The Strategic Impact of a Configuration-First PAS Model

Adopting a configuration-first model has a profound strategic impact that extends across the C-suite, transforming how an insurer operates and competes.

For Chief Operating Officers (COOs) and Chief Product Officers (CPOs), configurability directly accelerates time to market, continuous product improvement, and more accurate rule management. It streamlines the entire value chain, from underwriting and Risk Analysis to claims management and Claims Processing, reducing operational friction and shortening change cycles. This agility is crucial for delivering exceptional customer experiences that build loyalty.

For Chief Information Officers (CIOs) and enterprise architects, configurability minimizes the accumulation of custom code, which in turn simplifies upgrades, improves system stability, and lowers total cost of ownership. It provides a controlled, auditable, and future-proof framework to support business-driven change.

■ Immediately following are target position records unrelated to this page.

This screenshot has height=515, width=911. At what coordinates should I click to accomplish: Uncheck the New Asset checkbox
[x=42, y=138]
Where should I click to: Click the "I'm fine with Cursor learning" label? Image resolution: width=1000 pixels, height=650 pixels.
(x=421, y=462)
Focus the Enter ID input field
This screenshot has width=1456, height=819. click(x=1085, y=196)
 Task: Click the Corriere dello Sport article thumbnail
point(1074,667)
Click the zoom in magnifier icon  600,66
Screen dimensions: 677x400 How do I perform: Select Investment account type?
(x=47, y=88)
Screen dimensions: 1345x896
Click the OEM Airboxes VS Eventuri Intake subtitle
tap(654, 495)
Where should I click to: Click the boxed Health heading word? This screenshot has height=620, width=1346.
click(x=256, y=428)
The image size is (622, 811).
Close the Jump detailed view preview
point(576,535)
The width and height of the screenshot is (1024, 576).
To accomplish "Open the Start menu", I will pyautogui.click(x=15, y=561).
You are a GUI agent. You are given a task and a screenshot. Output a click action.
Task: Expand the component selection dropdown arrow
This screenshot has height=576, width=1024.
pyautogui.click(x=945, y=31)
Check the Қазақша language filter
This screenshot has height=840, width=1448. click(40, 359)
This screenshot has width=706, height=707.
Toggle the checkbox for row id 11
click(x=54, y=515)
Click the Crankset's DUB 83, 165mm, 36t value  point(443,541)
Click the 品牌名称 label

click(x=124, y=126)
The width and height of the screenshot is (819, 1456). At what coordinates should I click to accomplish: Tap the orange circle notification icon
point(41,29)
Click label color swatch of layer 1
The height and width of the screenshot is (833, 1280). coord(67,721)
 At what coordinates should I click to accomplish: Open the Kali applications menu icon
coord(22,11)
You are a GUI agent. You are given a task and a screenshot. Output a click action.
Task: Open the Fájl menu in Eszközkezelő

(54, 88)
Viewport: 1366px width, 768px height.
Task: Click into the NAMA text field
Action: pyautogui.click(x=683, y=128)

When change becomes faster, safer, and easier to manage, insurers can move away from a model of occasional, disruptive upgrades to one of continuous evolution. This capability allows them to respond to market or regulatory needs with full confidence in every update.
 

The Future of PAS Configuration

The evolution of PAS configuration is set to accelerate with the integration of emerging technologies. While no-code / low-code workflows have already accelerated configuration, the next frontier is intelligent assistance powered by generative AI. This technology can take a high-level product definition and translate it into a working configuration far more quickly than manual processes.

One example of this direction is an AI Copilot concept, where large language models assist with the initial setup of insurance products and processes. An AI solution could interpret a product specification document and generate a baseline configuration for rules, workflows, and data models. Human configurators would then review, refine, and validate this output.

In this model, people remain entirely in control while AI handles the routine and repetitive work. This synergy has the potential to shorten configuration cycles significantly, further  democratise product creation, and make PAS setup more intuitive for both business and IT teams. As machine learning and IoT technologies become more prevalent, a configurable core will be essential to integrate the data and insights they generate.
 

Conclusion

Configurability is no longer an optional feature; it has become the fundamental operating model for modern Policy Administration Systems. It is the synthesis of speed, control, and self-sufficiency, enabling insurers to evolve their business continuously rather than in slow, high-risk increments. By breaking free from the constraints of hard-coded Legacy Systems, insurers can innovate faster, respond to regulations with agility, and deliver the personalized experiences that today's customers demand.

Artificial intelligence and other advanced technologies are starting to help with the configuration process.  This will accelerate the shift toward more flexible, smart, and business-focused platforms. Insurers that embrace a configuration-first strategy today are not just solving current challenges; they are building a resilient and agile foundation to thrive in the uncertain and opportunity-rich future of insurance.